This all definitely sounds quite interesting and the idea to look at the
XID to see if we're in the same transaction and therefore likely
inserting a related tuple certainly makes some sense.  While I get that
it might not specifically work with TPC-C, I'm wondering about if we
could figure out how to make a multi-tuple INSERT use
heap/table_multi_insert (which seems to only be used by COPY currently,
and internally thanks to the recent work to use it for some catalog
tables) and then consider the size of the entire set of tuples being
INSERT'd when working to find a page, or deciding if we should extend
the relation.

> Roughly speaking, you can think of this as the heapam equivalent of
> the nbtree page split choice logic added by commit fab25024. We ought
> to go to at least a little bit of effort to minimize the number of
> distinct XIDs that are present on each heap page (in the tuple
> headers). We can probably figure out heuristics that result in
> respecting heap fill factor on average, while giving inserts (and even
> non-HOT updates) a little wiggle room when it comes to heap page
> boundaries.

Agreed.

> By applying both of these techniques together (locality/page split
> thing and real atomic ops for fp_next_slot) the prototype patch I'm
> working on mostly restores the system's current ability to reuse space
> (as measured by the final size of relations when everything is done),
> while maintaining most of the performance benefits of not using the
> FSM at all. The code is still pretty rough, though.
>
> I haven't decided how far to pursue this. It's not as if there are
> that many ways to make TPC-C go 5%+ faster left; it's very
> write-heavy, and stresses many different parts of the system all at
> once. I'm sure that anything like my current prototype patch will be
> controversial, though.

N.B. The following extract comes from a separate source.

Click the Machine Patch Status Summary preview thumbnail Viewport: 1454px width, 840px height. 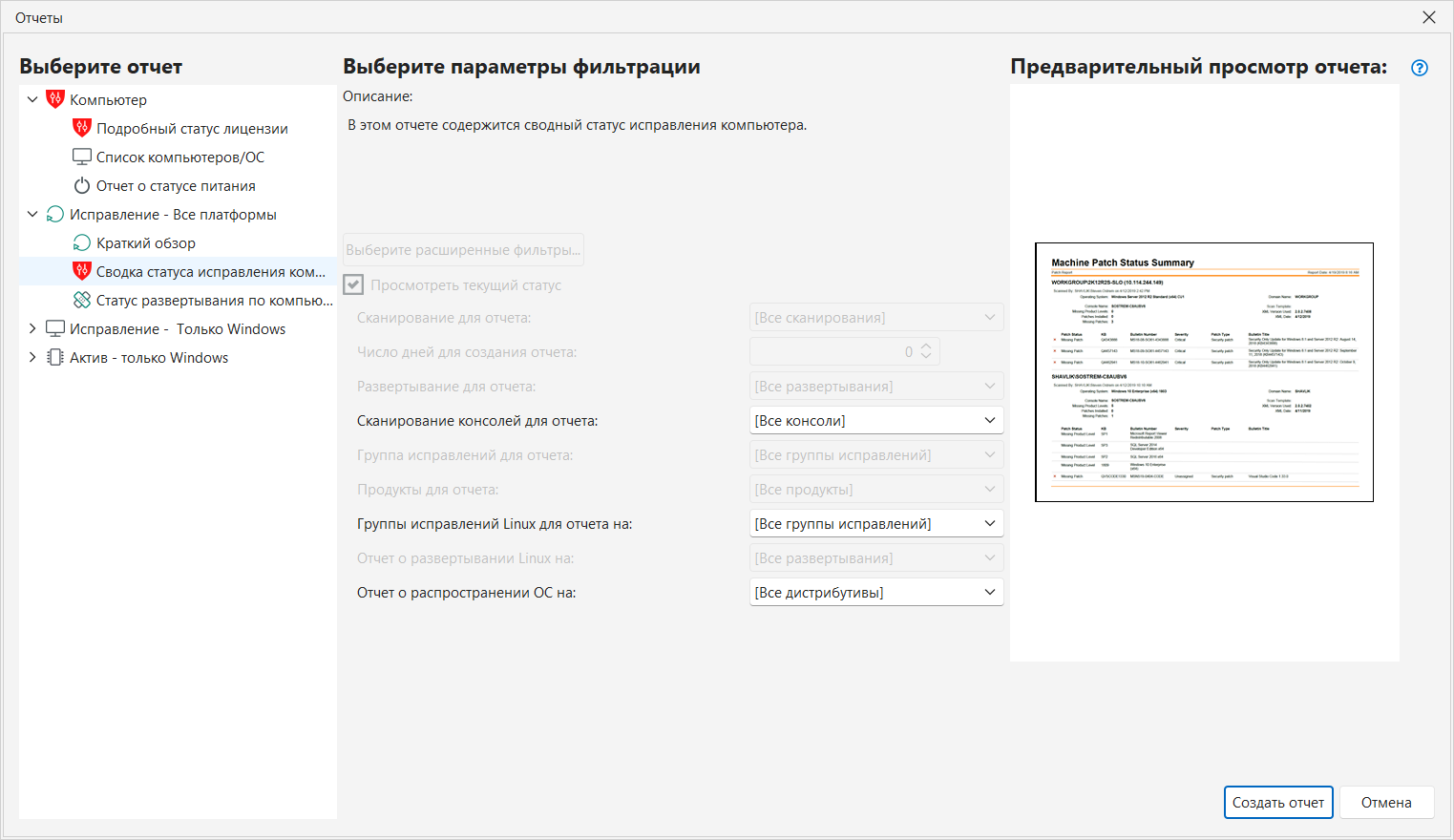1204,372
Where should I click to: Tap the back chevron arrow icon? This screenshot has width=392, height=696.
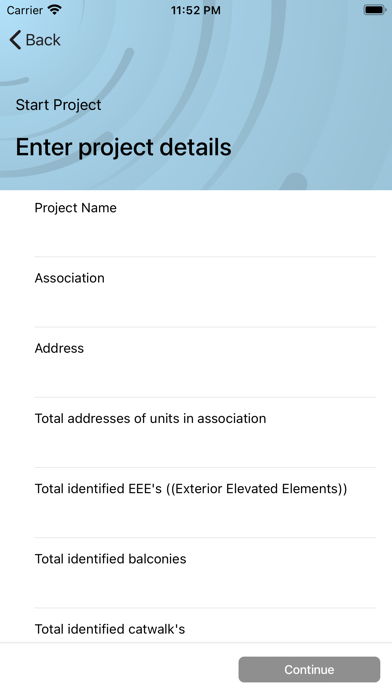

Maybe it will be acceptable if we only change
> the behavior for people that explicitly set heap fillfactor.

Getting a 5% improvement is pretty exciting, very cool and seems worth
spending effort on.

Thanks,

Stephen

Attachment

Re: Problems with the FSM, heap fillfactor, and temporal locality

From
Peter Geoghegan
Date:
On Tue, Aug 25, 2020 at 6:21 AM Stephen Frost <sfrost@snowman.net> wrote:
> This all definitely sounds quite interesting and the idea to look at the
> XID to see if we're in the same transaction and therefore likely
> inserting a related tuple certainly makes some sense.  While I get that
> it might not specifically work with TPC-C, I'm wondering about if we
> could figure out how to make a multi-tuple INSERT use
> heap/table_multi_insert (which seems to only be used by COPY currently,
> and internally thanks to the recent work to use it for some catalog
> tables) and then consider the size of the entire set of tuples being
> INSERT'd when working to find a page, or deciding if we should extend
> the relation.

There are probably quite a variety of ways in which we can capture
locality, and I'm sure that I'm only scratching the surface right now.
I agree that table_multi_insert could definitely be one of them.

John said something about concentrating garbage in certain pages
up-thread. I also wonder if there is some visibility + freeze map
angle on this.

What I see with the benchmark is that the order_line table (the
largest table by quite some margin, and one that grows indefinitely)
does not make much use of the visibility map during VACUUM -- even
though it's the kind of table + workload that you'd hope and expect
would make good use of it if you were looking at it in a real world
situation. Each tuple is only inserted once and later updated once, so
what we really ought to do better. The logs show that
VACUUM/autovacuum dirties lots of pages, probably due to fragmentation
from free space management (though there are undoubtedly other
factors).

The best "locality orientated" reference guide to TPC-C that I've been
able to find is "A Modeling Study of the TPC-C Benchmark", which was
published in 1993 by NASA (shortly after the introduction of TPC-C).
You can get it from:

https://apps.dtic.mil/dtic/tr/fulltext/u2/a264793.pdf  (Unfortunately
this reproduction is a low quality photocopy -- ACM members can get a
clear copy.)

If you think about the TPC-C workload at a high level, and Postgres
internals stuff at a low level, and then run the benchmark, you'll
find various ways in which we don't live up to our potential. The big
picture is that the "physical database" is not close enough to the
"logical database", especially over time and after a lot of churn.
This causes problems all over the place, that look like nothing in
particular in profiles.

It's not that TPC-C is unsympathetic to Postgres in any of the usual
ways -- there are very few UPDATEs that affect indexed columns, which
are not really a factor at all. There are also no transactions that
run longer than 2 seconds (any more than ~50ms per execution is
exceptional, in fact). We already do a significant amount of the
necessary garbage collection opportunistically (by pruning) --
probably the vast majority, in fact. In particular, HOT pruning works
well, since fill factor has been tuned. It just doesn't work as well
as you'd hope, in that it cannot stem the tide of fragmentation. And
not just because of heapam's use of the FSM.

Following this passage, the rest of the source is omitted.